A brutal reality is that counterinsurgency campaigns almost always produce atrocities. Think My Lai, Abu Ghraib, the Haditha massacre, and now this. You simply can't place soldiers in the ambiguous environment of an indigenous insurgency, where the boundary between friend and foe is exceedingly hard to discern, and not expect some of them to crack and go rogue. Even if discipline holds and mental health is preserved, a few commanders will get overzealous and order troops to cross the line between legitimate warfare and barbarism. There isn't a "nice" way to wage a counterinsurgency -- no matter how often we talk about "hearts and minds" -- which is why leaders ought to think long and hard before they order the military to occupy another country and try to remake its society. Or before they decide to escalate a war that is already underway.
And the sad truth is that this shameful episode would not have happened had Obama rejected the advice of his military advisors and stopped trying to remake Afghanistan from the start of his first term. Yes, I know he promised to get out of Iraq and focus on Central Asia, but no president fulfills all his campaign promises (remember how he was going to close Gitmo?) and Obama could have pulled the plug on this failed enterprise at the start. Maybe he didn't for political reasons, or because commanders like David Petraeus and Stanley McChrystal convinced him they could turn things around. Or maybe he genuinely believed that U.S. national security required an open-ended effort to remake Afghanistan.
Whatever the reason, he was wrong. The sad truth is that the extra effort isn't going to produce a significantly better outcome, and the lives and money that we've spent there since 2009 are mostly wasted. That was apparent before this weekend's events, which can only make our futile task even more impossible.
Here's what I wrote about this situation back in November 2009:
"America's odds of winning this war are slim. The Karzai government is corrupt, incompetent and resistant to reform. The Taliban have sanctuaries in Pakistan and can hide among the local populace, making it possible for them simply to outlast us. Pakistan has backed the Afghan Taliban in the past and is not a reliable partner now. Our European allies are war-weary and looking for the exits. The more troops we send and the more we interfere in Afghan affairs, the more we look like foreign occupiers and the more resistance we will face. There is therefore little reason to expect a U.S. victory."

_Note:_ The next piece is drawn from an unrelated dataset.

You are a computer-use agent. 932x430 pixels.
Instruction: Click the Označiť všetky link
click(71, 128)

It didn't take a genius to see this, and I had lots of company in voicing my doubts. It gives me no pleasure to recall it now. Indeed, I wish the critics had been proven wrong and Obama, Petraeus, McChrystal, et al. had been proven right. I concede that the situation in Afghanistan may get worse after we depart, and the more civilians will die at the hands of the Taliban, or as a consequence of renewed civil war. But the brutal fact remains: the United States can't fix that country, it is not a vital U.S. interest that we try, and we should have been gone a long time ago.
JANGIR/AFP/Getty Images
EXPLORE:ARAB WORLD, AFGHANISTAN, BUSH'S LEGACY, DISASTERS, MILITARY, OBAMA ADMINISTRATION, U.S. FOREIGN POLICY
General People killing by US militarily sailor
It's really unfortunate and unbelievable that killed 16 Afghanistan general people by a US militarily sailor. It is unbearable sorrow for the victim family.
we expect that they will be alert that this incident never will be happened.

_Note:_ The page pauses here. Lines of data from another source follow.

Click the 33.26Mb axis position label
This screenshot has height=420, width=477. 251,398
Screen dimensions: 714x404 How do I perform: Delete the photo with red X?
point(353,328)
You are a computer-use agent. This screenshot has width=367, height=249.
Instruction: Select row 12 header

Add Hillary Clinton to the people responsible for advocating the escalation in 2009. And despite his inability to keep his foot out of his mouth, credit goes to Joe Biden for advocating that we get out in 2009. Unfortunately, Obama didn't listen to him.
"Maybe he didn't for political reasons, or because commanders like David Petraeus and Stanley McChrystal convinced him they could turn things around. Or maybe he genuinely believed that U.S. national security required an open-ended effort to remake Afghanistan."
It's always a political decision; since WWII, no Democratic president has wanted to appear weak on defense. To offset his guarantee of getting out of Iraq (really, a continuation of Bush's policy), Obama decided to declare Afghanistan the righteous war for Americans, even though it was already evident that the Americans had squandered any possibility of bringing about a favorable resolution. So, in the face of Republican opposition to any Obama policy, a line was drawn in the sand: 2014. There wasn't anything logical in the decision; it was pure politics.
Emrys, I think you are right--there was no conviction behind Obama the candidate's decision to declare the Afghan war "a war of necessity." He didn't want to look weak, and Afghanistan, because of its low casualty figures at the time, just appeared easier.
What a waste!
Steve,
I heartily agree with the general thrust of your article. I'm glad you have the guts to say what interventionists often won't admit: That interventions can only work under certain positive conditions, and when these are not present, one should not intervene by military means.
Aside from that, please: "Because Barack Obama has run a generally hawkish foreign policy, his Republican opponents don't have a lot of daylight to exploit on that issue"
Would it be so hard to write "his Republican opponents, with the exception of presidential candidate Ron Paul, ..."
It's not the point wether or not one likes Ron Paul and his policies. It's simply a matter of good journalism to inform readers of the full situation.
...when you look at the info in this recent post from Jonathon Turley's blog, titled: Karzai Approves Edict Stating Woman Are “Secondary” And Worth Less Than Men.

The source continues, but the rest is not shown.